__To do__. Search for the word "computer" in the entries. Each line that holds it should be copied.

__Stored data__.
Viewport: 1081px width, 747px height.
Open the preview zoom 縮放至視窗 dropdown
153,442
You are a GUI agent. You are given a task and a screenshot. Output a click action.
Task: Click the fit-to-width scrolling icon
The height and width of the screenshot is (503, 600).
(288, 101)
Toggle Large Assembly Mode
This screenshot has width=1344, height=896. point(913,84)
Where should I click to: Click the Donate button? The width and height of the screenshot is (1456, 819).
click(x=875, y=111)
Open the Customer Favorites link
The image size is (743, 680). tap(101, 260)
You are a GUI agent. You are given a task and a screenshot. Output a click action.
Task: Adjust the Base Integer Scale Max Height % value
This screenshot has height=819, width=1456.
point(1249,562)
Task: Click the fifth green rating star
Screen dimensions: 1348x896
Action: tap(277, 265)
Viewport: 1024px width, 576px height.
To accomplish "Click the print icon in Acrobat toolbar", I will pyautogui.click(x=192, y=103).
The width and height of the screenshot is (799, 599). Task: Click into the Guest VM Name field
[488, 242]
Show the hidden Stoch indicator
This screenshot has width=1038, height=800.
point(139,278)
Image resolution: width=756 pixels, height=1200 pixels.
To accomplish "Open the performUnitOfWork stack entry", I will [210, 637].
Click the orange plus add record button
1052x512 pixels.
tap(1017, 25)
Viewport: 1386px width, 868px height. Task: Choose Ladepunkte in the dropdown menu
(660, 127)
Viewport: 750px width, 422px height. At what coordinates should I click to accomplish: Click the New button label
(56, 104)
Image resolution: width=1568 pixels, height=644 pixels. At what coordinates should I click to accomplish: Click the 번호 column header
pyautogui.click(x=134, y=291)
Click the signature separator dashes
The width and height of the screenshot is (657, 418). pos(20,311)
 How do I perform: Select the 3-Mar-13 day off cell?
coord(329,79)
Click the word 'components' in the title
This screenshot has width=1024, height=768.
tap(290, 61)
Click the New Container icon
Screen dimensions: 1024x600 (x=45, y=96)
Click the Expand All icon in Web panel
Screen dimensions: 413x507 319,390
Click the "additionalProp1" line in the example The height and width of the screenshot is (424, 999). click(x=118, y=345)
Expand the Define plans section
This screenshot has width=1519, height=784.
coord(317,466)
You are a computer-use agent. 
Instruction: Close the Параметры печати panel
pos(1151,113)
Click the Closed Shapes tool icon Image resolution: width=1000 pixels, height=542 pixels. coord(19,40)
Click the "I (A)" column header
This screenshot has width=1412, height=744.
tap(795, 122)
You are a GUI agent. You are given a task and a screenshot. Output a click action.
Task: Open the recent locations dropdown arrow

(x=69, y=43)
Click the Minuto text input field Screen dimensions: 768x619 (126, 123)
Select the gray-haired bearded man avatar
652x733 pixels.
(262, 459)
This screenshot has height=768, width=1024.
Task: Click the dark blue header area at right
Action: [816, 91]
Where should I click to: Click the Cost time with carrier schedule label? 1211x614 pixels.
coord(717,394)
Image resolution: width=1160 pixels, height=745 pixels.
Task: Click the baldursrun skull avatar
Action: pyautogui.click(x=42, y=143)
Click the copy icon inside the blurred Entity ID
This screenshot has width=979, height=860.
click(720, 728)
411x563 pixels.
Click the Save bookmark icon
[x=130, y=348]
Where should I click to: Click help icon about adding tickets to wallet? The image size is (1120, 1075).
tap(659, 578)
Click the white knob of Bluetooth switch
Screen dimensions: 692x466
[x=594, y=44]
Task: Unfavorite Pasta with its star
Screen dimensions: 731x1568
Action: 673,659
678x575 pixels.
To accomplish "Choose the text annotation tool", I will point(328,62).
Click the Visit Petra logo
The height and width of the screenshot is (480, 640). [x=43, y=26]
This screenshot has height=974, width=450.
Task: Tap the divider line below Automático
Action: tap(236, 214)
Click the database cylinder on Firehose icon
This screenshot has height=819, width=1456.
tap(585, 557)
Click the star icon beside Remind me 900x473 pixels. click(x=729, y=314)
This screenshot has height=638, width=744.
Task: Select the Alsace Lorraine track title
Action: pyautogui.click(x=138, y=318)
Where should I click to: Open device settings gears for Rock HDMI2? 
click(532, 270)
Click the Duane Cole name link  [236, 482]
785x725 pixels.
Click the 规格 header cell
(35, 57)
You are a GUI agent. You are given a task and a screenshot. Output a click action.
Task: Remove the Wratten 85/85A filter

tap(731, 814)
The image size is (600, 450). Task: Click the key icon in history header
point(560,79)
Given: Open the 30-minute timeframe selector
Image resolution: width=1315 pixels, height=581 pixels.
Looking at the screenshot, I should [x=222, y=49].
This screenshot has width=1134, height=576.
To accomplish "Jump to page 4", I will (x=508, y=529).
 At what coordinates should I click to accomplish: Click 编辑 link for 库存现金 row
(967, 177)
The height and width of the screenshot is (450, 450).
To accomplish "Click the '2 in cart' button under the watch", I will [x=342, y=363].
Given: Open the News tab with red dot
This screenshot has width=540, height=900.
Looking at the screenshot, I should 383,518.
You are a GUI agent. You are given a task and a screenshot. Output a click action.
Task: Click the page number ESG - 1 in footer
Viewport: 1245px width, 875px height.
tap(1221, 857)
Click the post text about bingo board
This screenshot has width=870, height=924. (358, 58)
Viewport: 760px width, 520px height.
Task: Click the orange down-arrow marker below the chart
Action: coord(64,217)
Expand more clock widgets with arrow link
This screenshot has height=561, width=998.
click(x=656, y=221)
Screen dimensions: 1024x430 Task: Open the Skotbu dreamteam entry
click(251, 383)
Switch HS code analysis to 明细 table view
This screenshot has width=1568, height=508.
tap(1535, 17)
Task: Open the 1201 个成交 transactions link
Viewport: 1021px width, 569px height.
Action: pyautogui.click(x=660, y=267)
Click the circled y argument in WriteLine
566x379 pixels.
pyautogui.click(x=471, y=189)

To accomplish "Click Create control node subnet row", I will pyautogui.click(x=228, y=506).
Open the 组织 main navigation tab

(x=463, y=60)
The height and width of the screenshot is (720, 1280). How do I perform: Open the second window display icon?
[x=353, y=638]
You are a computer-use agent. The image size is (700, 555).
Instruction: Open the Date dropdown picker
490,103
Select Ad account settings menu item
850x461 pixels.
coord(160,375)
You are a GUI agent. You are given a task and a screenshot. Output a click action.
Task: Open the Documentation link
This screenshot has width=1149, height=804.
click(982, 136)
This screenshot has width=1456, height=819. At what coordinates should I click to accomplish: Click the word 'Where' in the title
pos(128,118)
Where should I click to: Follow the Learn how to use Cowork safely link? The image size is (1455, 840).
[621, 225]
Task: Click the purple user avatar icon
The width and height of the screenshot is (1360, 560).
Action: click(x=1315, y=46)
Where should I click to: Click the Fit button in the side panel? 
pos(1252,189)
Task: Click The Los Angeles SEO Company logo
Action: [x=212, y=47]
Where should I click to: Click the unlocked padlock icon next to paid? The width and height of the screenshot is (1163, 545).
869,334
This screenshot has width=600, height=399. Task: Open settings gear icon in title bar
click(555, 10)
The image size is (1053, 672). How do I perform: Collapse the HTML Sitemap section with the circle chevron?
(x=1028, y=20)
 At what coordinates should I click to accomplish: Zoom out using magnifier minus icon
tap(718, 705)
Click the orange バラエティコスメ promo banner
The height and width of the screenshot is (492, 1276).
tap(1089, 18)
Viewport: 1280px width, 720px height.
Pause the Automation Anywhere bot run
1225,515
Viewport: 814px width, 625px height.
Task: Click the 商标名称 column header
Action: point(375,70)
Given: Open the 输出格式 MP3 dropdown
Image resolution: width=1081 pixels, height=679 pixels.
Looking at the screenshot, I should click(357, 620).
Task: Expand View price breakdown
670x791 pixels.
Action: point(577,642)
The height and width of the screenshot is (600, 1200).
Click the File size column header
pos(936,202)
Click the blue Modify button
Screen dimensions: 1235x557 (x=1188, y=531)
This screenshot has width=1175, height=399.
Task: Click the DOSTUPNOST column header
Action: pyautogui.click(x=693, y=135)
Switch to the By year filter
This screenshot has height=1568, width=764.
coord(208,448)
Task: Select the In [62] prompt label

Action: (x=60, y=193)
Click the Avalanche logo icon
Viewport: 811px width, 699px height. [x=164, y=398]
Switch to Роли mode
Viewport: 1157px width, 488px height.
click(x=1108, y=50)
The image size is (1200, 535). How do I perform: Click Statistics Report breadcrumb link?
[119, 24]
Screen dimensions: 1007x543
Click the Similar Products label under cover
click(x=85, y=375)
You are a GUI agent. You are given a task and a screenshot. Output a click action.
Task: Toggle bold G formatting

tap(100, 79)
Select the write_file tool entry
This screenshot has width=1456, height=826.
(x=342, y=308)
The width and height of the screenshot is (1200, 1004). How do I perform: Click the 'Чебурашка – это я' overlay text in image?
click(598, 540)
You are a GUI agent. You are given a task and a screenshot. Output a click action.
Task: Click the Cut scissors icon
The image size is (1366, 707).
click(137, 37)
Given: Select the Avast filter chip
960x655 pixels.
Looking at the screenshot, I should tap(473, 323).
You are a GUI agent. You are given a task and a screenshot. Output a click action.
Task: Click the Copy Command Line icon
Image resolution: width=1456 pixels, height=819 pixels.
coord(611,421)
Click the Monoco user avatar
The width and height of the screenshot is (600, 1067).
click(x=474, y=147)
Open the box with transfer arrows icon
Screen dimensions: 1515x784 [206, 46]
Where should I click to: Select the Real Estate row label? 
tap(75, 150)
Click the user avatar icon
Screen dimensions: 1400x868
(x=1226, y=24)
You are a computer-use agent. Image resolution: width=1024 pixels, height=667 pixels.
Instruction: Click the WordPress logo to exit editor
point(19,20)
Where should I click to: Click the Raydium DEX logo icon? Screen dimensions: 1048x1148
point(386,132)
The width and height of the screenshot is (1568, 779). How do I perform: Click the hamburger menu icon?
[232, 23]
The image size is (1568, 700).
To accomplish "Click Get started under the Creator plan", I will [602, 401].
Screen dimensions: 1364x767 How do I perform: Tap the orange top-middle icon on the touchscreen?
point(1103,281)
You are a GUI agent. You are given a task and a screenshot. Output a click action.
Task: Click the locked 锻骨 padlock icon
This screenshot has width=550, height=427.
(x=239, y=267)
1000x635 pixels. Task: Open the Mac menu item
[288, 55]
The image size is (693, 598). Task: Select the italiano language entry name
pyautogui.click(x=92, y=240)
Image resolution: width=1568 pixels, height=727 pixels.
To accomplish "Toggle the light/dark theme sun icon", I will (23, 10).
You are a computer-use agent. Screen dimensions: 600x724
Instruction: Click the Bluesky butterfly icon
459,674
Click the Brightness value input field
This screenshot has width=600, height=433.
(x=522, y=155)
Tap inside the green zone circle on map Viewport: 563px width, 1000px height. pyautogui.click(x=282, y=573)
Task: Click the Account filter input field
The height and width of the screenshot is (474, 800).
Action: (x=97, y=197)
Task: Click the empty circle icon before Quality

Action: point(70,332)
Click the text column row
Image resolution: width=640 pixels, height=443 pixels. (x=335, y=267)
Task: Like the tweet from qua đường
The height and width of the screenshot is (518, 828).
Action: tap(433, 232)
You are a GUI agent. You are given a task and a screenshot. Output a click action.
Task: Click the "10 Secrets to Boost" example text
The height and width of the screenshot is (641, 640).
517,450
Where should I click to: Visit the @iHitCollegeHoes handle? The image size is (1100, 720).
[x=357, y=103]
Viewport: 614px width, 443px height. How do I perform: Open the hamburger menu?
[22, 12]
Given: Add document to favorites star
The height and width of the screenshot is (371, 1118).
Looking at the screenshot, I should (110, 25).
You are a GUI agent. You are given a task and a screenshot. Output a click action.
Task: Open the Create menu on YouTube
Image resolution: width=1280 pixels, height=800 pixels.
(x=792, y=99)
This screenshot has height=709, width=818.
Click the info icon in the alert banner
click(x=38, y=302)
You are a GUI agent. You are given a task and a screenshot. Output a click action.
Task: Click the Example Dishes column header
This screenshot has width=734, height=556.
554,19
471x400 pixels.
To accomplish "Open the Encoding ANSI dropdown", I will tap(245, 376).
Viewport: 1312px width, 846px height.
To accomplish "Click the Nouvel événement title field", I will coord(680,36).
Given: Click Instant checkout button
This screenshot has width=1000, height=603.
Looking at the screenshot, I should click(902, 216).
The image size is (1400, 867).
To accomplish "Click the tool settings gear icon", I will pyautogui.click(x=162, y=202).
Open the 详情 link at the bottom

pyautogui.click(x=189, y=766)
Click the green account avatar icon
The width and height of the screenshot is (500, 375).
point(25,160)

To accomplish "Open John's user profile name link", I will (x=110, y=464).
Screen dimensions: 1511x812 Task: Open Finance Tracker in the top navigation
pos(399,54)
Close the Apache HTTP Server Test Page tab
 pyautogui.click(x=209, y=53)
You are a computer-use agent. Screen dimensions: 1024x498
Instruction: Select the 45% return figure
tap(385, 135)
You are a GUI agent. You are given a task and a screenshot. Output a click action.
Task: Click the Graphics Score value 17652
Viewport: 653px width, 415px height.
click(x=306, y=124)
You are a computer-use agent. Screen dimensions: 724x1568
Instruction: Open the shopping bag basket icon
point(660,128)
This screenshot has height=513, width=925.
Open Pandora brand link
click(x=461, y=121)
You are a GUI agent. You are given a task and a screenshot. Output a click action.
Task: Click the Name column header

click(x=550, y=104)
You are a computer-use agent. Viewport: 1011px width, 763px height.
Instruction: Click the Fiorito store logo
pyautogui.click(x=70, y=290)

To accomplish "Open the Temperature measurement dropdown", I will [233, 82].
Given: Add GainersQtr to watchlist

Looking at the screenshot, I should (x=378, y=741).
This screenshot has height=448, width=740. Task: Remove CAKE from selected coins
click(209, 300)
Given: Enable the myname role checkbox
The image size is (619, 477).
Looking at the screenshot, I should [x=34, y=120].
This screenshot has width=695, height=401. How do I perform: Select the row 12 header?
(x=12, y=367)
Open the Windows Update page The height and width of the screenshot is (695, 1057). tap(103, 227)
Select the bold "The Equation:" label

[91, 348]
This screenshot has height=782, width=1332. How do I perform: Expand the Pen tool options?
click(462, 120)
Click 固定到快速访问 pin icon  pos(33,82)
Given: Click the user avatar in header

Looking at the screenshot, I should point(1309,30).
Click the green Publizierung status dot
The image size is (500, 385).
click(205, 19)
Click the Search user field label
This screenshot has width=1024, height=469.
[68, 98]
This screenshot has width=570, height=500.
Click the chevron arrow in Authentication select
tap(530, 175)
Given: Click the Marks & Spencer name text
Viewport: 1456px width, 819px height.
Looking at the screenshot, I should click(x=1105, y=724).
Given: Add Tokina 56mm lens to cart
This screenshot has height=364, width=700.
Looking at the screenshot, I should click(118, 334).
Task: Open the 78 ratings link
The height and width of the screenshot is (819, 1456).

__Solution for this problem__.
You are a computer-use agent. 
You are a computer-use agent. The image size is (700, 555).
You are a computer-use agent. Image resolution: width=1024 pixels, height=667 pixels.
You are a computer-use agent. Screen dimensions: 600x724
You are a computer-use agent. Screen dimensions: 1024x498
You are a computer-use agent. Screen dimensions: 724x1568
You are a computer-use agent. Viewport: 1011px width, 763px height.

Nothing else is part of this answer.